И помимо этого еще умудряться оставаться в живых в постоянных тисках
опасности, не давать им сжиматься до смерти, всегда чувствуя их неумолимый
пресс - вот что возбуждало меня. Поэтому люди в округе никогда не донесут,
его жизнь здесь - это честь им, это слава им, это как постоянное напоминание
всем, что жизнь может ярко гореть в крошечном промежутке между рождением и
смертью и такое же чувство они могут получить лишь однажды, или в церкви, в
минуту откровения, или в наивысшую точку самой романтической любви.
- Боже ж ты мой, я должен был зарабатывать все. Никто никогда не дал
мне ни одного цента, я вышел из ниоткуда и все-все сделал сам! - сказал
мистер Шульц. Он сидел, пыхтел сигарой, погруженный в раздумья. - Да, были и
ошибки. Не ошибешься, не научишься. А на другого дядю я работал только один
раз. Мне было 17 лет и меня послали в Блэкуэл-Айленд, вскрыть домишко.
Адвоката для меня не нашлось и они хотели послать меня в колонию для
несовершеннолетних, с отсрочкой от настоящего приговора, в зависимости от
поведения. Наверно, это было честно с их стороны. Скажу тебе, если бы тогда
у меня были такие ушлые юристы как сейчас, жизнь моя была бы другая. Эй,
Отто? - воскликнул он, смеясь, но мистер Берман, сдвинув панаму на лицо,
посапывал и я подумал, что ему, наверно, уже не раз приходилось слушать про
тяжелую жизнь Голландца от него самого. Не раз и не два. - Будь я проклят,
если бы стал целовать их в задницу. Чтобы они меня отпустили. Черта с два! Я
им всем такое устроил! Вообще более задиристого сукиного сына они не видели,
пришлось им послать меня в исправительную школу, в деревню, к коровам и
навозу.

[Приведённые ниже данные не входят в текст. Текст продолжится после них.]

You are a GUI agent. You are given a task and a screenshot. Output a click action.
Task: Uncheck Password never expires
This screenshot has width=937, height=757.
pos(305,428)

Знаешь что такое исправительная школа?
- Нет, сэр, - ответил я.
- Это... скажем, вовсе не пикник на природе. Я росточком-то не вышел,
был примерно как ты сейчас, маленький такой, тонкокожий ублюдок. А плохих
ребят там было в излишке. И я знал, что начинать надо как можно раньше,
иначе заклюют. Поэтому гонору у меня было на десятерых. Чихал абсолютно на
всех. Дрался по малейшему поводу. И выбирал самых здоровых. Делал из них
куски дерьма, одного за другим. Я даже убежал оттуда потом, это было
нетрудно... Перелез через забор и шлялся по лесам сутки, пока не поймали.

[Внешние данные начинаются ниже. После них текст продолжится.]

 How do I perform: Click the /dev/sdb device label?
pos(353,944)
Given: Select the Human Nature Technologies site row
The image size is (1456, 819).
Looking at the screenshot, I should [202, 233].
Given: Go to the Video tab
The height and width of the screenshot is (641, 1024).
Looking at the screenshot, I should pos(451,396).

Присовокупили за побег еще пару месяцев. Ходил весь ободранный, изорванный и
вонял лесом, как зомби. Когда меня наконец отпустили оттуда, они сами были
этому рады до смерти! Ты, кстати, в какой банде?
- Ни в какой, сэр.
- А как же ты хочешь стать кем-то? Научиться чему-нибудь? Я вырос из
банды. Это - учебный полигон. Никогда не слышал про банду Лягушатника?
- Нет, сэр.
- Господи! Это была самая известная из старых банд Бронкса. У вашего
поколения нет памяти. Ведь это была первая банда первого Голландца Шульца,
ты что не знаешь? Самый крутой уличный боец среди живших! Он носы откусывал.
Он яйца отрывал... Моя банда дала мне эту же кличку, когда я вышел из
исправилки. Этого требовалось заслужить. Я всем показал, что хочу и могу
быть тузом, самым крутым. Поэтому меня и назвали Голландцем Шульцем.

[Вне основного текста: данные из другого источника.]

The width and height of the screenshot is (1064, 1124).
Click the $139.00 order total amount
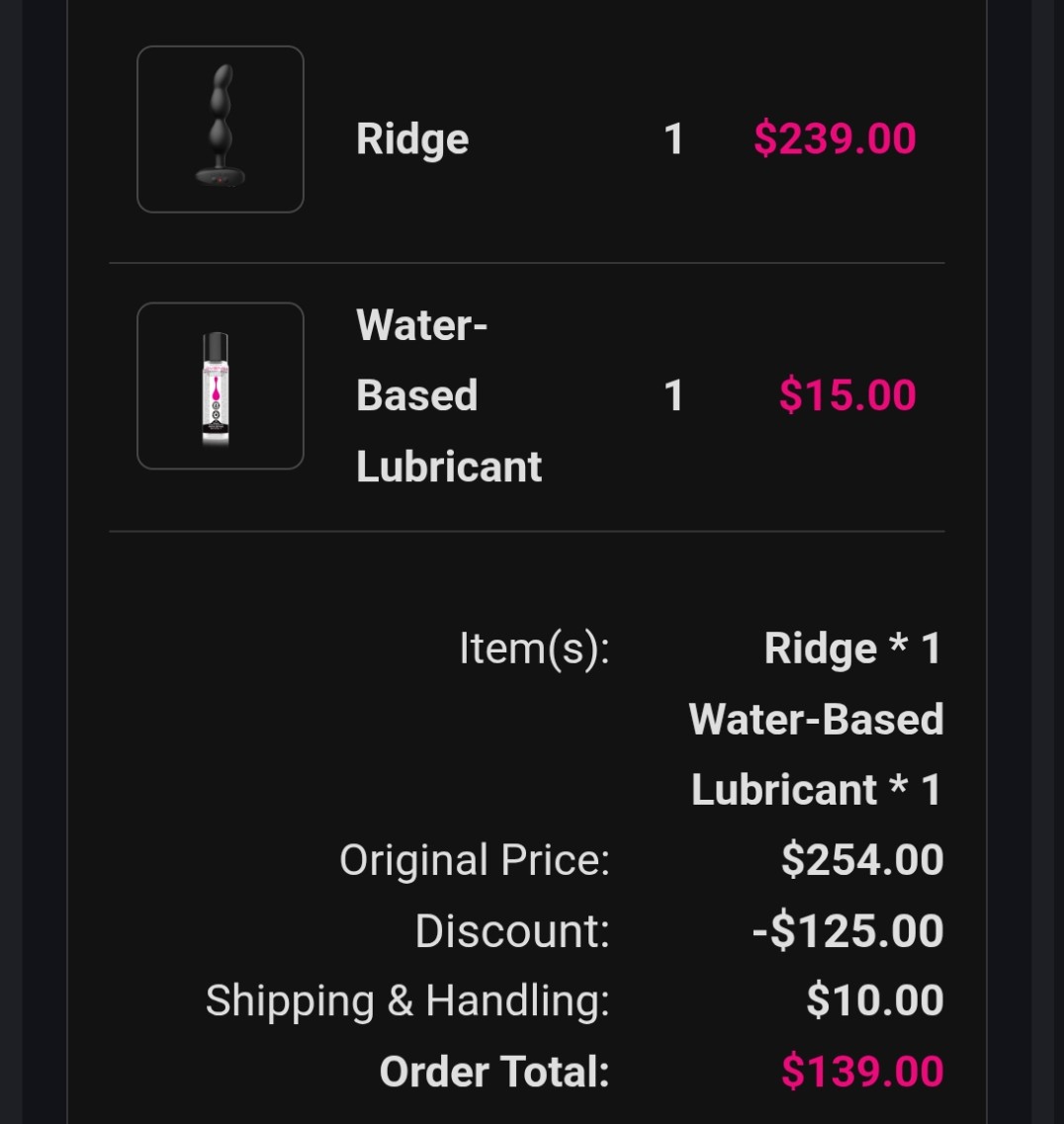(861, 1072)
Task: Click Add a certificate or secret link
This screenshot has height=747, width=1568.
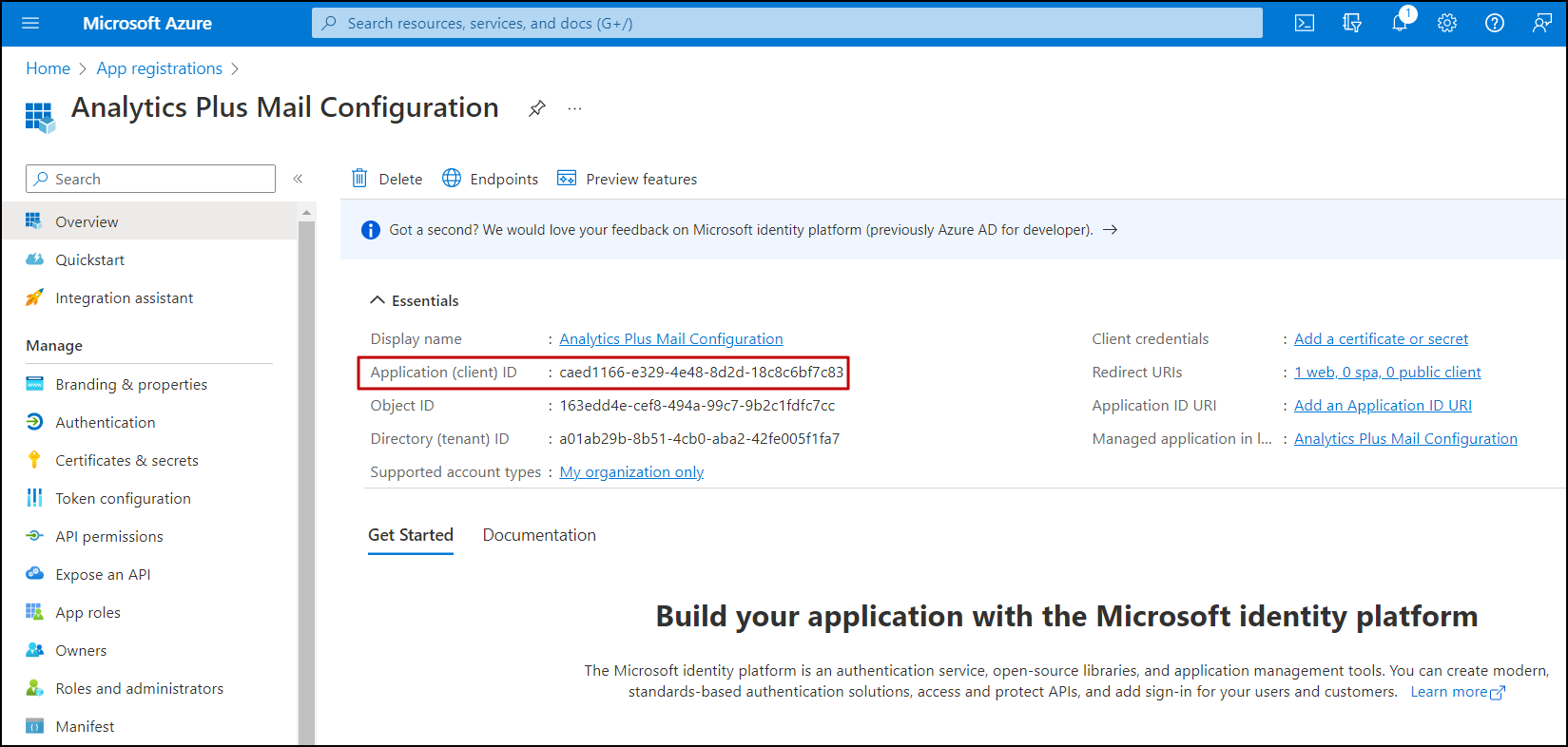Action: tap(1381, 338)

Я прокашлялся и посмотрел через стекло веранды и кустарник на воду, где
маленькая парусная лодка проплывала недалеко от берега.
- И сейчас есть банды, - сказал я, - но они в основном состоят из
тупоголовых юнцов. Я не хочу платить за чужие ошибки. Только за свои. Я
думаю, что сейчас, чтобы научиться - надо сразу идти наверх.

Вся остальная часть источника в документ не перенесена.